Work item: Pull every line containing "text" out of the listing below.

Source records:
===============

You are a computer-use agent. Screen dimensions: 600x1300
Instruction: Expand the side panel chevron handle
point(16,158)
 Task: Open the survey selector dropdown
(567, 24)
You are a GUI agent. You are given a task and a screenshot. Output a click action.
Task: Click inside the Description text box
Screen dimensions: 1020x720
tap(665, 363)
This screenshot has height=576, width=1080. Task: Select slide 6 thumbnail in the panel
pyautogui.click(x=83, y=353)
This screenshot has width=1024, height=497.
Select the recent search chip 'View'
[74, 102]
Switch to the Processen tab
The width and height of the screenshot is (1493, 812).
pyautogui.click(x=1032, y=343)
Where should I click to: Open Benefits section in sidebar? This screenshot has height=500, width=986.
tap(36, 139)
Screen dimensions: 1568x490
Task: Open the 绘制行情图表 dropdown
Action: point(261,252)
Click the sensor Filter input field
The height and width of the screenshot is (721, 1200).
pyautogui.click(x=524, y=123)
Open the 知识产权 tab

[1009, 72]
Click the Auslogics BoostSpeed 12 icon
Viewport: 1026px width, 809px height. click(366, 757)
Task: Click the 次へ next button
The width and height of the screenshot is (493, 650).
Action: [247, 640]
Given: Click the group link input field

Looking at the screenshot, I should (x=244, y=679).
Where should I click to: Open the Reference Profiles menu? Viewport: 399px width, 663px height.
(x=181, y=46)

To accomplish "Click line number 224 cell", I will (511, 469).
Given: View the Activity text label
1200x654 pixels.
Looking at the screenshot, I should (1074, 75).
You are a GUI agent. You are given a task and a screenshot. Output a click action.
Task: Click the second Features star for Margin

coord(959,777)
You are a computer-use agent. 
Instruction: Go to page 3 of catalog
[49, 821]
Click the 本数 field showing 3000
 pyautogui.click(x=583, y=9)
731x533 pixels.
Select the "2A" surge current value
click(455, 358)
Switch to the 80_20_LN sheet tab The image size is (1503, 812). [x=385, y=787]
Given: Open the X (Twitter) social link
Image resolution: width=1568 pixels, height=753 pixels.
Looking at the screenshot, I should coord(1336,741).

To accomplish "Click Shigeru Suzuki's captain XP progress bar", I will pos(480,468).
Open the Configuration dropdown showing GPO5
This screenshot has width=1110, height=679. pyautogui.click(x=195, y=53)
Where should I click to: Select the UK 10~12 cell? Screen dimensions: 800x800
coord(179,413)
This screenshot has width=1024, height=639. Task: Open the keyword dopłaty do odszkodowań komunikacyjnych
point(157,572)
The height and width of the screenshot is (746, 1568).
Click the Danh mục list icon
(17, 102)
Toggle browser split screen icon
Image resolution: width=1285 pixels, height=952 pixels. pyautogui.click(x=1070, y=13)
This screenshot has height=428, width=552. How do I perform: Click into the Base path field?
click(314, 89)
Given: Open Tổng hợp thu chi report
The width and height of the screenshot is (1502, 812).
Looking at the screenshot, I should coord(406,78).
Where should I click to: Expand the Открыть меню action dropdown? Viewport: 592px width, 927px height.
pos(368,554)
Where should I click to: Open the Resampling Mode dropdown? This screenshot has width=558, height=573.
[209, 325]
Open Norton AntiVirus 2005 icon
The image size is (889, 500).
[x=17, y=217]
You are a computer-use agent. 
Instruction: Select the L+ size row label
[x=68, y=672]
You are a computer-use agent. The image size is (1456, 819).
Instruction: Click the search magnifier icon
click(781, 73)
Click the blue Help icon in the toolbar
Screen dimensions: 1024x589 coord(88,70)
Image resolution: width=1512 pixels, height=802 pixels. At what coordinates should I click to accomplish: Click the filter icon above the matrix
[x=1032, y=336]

===============

Response to the task:
Task: Click inside the Description text box
Given: View the Activity text label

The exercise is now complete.